What is being asked: What appears in the data must be reproduced exactly.

Information shown:
▼
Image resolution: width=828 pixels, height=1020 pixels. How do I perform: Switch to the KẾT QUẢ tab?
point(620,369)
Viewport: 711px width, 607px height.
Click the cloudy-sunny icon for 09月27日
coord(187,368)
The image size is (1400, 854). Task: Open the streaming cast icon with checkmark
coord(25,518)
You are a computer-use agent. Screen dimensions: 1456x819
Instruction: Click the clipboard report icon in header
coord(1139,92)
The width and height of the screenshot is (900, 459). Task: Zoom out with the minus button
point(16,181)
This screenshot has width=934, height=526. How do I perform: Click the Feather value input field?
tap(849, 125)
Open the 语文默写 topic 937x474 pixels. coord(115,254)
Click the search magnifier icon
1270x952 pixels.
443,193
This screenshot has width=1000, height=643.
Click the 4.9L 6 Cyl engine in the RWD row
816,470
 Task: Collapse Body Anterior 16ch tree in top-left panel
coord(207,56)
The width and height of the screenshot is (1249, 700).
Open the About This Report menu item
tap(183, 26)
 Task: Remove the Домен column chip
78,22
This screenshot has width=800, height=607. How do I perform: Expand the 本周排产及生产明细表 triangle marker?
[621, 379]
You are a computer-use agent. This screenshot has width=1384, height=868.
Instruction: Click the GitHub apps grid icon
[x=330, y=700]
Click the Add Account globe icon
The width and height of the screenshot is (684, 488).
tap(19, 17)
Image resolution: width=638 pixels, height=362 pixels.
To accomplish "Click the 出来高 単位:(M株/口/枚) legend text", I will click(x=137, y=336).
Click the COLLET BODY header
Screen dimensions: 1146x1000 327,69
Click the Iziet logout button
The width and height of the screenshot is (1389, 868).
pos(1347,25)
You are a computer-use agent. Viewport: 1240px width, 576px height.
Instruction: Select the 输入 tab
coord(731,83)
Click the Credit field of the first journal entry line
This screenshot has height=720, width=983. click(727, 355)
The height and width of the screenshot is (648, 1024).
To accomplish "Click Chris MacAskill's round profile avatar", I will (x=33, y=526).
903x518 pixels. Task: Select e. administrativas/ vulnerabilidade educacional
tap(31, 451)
▲
The completed task:
Image resolution: width=828 pixels, height=1020 pixels. How do I perform: Switch to the KẾT QUẢ tab?
point(620,369)
Viewport: 711px width, 607px height.
Click the cloudy-sunny icon for 09月27日
coord(187,368)
The image size is (1400, 854). Task: Open the streaming cast icon with checkmark
coord(25,518)
You are a computer-use agent. Screen dimensions: 1456x819
Instruction: Click the clipboard report icon in header
coord(1139,92)
The width and height of the screenshot is (900, 459). Task: Zoom out with the minus button
point(16,181)
This screenshot has width=934, height=526. How do I perform: Click the Feather value input field?
tap(849, 125)
Open the 语文默写 topic 937x474 pixels. coord(115,254)
Click the search magnifier icon
1270x952 pixels.
443,193
This screenshot has width=1000, height=643.
Click the 4.9L 6 Cyl engine in the RWD row
816,470
 Task: Collapse Body Anterior 16ch tree in top-left panel
coord(207,56)
The width and height of the screenshot is (1249, 700).
Open the About This Report menu item
tap(183, 26)
 Task: Remove the Домен column chip
78,22
This screenshot has width=800, height=607. How do I perform: Expand the 本周排产及生产明细表 triangle marker?
[621, 379]
You are a computer-use agent. This screenshot has width=1384, height=868.
Instruction: Click the GitHub apps grid icon
[x=330, y=700]
Click the Add Account globe icon
The width and height of the screenshot is (684, 488).
tap(19, 17)
Image resolution: width=638 pixels, height=362 pixels.
To accomplish "Click the 出来高 単位:(M株/口/枚) legend text", I will click(x=137, y=336).
Click the COLLET BODY header
Screen dimensions: 1146x1000 327,69
Click the Iziet logout button
The width and height of the screenshot is (1389, 868).
pos(1347,25)
You are a computer-use agent. Viewport: 1240px width, 576px height.
Instruction: Select the 输入 tab
coord(731,83)
Click the Credit field of the first journal entry line
This screenshot has height=720, width=983. click(727, 355)
The height and width of the screenshot is (648, 1024).
To accomplish "Click Chris MacAskill's round profile avatar", I will (x=33, y=526).
903x518 pixels. Task: Select e. administrativas/ vulnerabilidade educacional
tap(31, 451)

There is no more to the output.